In the past year, companies like Coca-Cola Co., Reuters and Wells Fargo & Co. have generated headlines for opening and closing campaigns, bureaus and offices in this popular virtual world.
When PPH hired Orlando Portale as its chief technology and innovation officer in May, he arrived armed with plans to put the hospital system, which serves North County, into the middle of Second Life.
Within six months, PPH had brokered a deal with IT networking giant Cisco Systems Inc. to launch Palomar Medical Center West, a virtual form of facility located on a 900-square-meter island.
The hospital plans were taken directly from blueprints supplied by CO Architects, the Los Angeles-based firm that designed Palomar West.
It’s the first time a hospital has participated in Second Life, an achievement that Portale believes will put PPH in the top 2 percent of hospitals nationwide.

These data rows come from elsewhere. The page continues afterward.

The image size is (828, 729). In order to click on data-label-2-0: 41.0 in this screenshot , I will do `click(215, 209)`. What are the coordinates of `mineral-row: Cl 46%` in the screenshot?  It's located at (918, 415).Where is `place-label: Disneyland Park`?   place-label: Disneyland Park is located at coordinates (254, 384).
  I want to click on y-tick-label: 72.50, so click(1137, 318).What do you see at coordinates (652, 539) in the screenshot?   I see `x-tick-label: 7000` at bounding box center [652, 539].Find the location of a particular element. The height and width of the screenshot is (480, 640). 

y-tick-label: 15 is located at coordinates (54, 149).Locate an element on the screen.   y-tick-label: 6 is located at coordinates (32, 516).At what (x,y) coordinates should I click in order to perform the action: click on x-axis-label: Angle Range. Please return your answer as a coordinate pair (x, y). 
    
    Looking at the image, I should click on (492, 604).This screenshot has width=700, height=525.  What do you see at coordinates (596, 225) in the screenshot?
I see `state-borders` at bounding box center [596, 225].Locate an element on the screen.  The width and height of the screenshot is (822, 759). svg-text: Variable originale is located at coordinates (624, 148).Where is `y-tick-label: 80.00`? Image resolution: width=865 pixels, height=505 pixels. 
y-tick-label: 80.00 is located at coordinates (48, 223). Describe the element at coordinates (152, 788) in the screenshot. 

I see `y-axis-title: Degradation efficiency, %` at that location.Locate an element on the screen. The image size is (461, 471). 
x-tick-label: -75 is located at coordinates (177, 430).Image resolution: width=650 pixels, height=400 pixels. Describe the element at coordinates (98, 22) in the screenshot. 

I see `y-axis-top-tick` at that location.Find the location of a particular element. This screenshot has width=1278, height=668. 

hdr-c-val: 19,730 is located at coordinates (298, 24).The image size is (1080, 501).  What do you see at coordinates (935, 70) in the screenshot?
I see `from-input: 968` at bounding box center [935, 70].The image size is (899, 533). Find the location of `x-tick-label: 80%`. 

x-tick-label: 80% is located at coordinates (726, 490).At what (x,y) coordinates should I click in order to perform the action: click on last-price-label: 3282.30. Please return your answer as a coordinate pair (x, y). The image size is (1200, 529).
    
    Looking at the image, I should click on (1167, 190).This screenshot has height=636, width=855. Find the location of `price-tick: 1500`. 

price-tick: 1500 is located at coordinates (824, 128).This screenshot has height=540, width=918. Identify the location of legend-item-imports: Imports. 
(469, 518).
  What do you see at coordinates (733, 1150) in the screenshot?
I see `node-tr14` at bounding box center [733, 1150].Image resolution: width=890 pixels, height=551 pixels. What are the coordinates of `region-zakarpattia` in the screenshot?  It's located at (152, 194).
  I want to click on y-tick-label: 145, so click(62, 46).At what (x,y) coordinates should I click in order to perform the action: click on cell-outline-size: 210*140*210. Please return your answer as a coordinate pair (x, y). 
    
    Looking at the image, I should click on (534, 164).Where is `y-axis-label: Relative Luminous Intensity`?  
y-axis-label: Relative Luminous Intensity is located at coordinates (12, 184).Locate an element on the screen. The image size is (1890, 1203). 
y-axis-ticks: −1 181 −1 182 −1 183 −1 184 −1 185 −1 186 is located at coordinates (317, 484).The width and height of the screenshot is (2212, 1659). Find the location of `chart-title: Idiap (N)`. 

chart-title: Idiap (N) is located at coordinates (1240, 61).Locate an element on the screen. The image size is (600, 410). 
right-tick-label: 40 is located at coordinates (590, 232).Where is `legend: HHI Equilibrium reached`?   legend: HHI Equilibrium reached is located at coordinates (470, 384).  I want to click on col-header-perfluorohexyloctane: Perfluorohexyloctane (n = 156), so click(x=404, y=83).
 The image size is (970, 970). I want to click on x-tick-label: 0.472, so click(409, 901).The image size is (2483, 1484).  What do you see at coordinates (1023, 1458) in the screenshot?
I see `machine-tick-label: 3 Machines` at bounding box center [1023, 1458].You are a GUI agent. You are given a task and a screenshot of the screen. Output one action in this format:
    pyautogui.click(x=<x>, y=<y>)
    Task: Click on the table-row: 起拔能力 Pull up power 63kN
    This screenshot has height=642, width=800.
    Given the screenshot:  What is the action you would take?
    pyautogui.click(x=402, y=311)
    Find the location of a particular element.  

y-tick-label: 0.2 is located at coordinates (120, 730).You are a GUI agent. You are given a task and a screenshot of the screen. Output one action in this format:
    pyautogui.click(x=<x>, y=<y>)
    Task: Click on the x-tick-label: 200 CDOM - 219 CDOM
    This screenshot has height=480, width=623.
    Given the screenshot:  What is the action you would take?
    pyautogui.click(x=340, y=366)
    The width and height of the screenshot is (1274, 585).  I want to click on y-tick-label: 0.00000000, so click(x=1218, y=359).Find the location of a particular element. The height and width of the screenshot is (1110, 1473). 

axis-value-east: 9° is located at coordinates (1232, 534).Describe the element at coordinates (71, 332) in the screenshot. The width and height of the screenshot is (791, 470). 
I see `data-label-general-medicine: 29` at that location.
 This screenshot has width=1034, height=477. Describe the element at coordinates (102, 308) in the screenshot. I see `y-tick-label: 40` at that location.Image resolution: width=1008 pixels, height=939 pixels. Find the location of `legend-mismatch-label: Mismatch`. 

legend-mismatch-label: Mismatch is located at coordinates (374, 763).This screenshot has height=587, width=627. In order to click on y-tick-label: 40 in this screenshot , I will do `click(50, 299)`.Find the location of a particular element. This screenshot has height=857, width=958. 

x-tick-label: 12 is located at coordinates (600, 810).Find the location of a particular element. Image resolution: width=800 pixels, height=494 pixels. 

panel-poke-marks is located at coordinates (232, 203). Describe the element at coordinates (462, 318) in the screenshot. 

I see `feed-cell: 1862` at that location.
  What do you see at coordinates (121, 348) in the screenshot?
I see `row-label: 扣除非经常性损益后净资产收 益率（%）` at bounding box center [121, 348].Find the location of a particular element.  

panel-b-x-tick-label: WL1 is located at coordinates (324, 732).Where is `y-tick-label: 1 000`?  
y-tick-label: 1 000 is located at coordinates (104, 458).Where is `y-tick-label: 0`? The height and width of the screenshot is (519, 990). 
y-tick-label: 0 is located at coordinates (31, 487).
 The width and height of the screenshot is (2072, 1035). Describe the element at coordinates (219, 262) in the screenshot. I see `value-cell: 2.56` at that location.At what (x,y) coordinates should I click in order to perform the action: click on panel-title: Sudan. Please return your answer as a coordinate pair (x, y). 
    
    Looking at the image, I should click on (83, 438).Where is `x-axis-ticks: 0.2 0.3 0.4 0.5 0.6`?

Hospital visitors — or rather their avatars, who serve as virtual personas in Second Life — can tour the site, try out patient beds and test technology that industry professionals believe will be created in the future.
“It’s very innovative, very groundbreaking,” Portale said. “I have a vision where health care is going.”
For example, the operating room offers a glassed-off “cockpit” where surgeons sit and guide robotic arms through surgeries.
Second Life and Business
Linden Research Inc., a San Francisco-based private company, launched Second Life in June 2003.
More than 12 million users have registered as residents, including 1 million who logged on last month.
Though free, basic membership limits a resident to most of what makes Second Life so appealing. However, the purchase of apparel, cars, homes and even hairstyles comes at a price, which must be paid for in Linden dollars.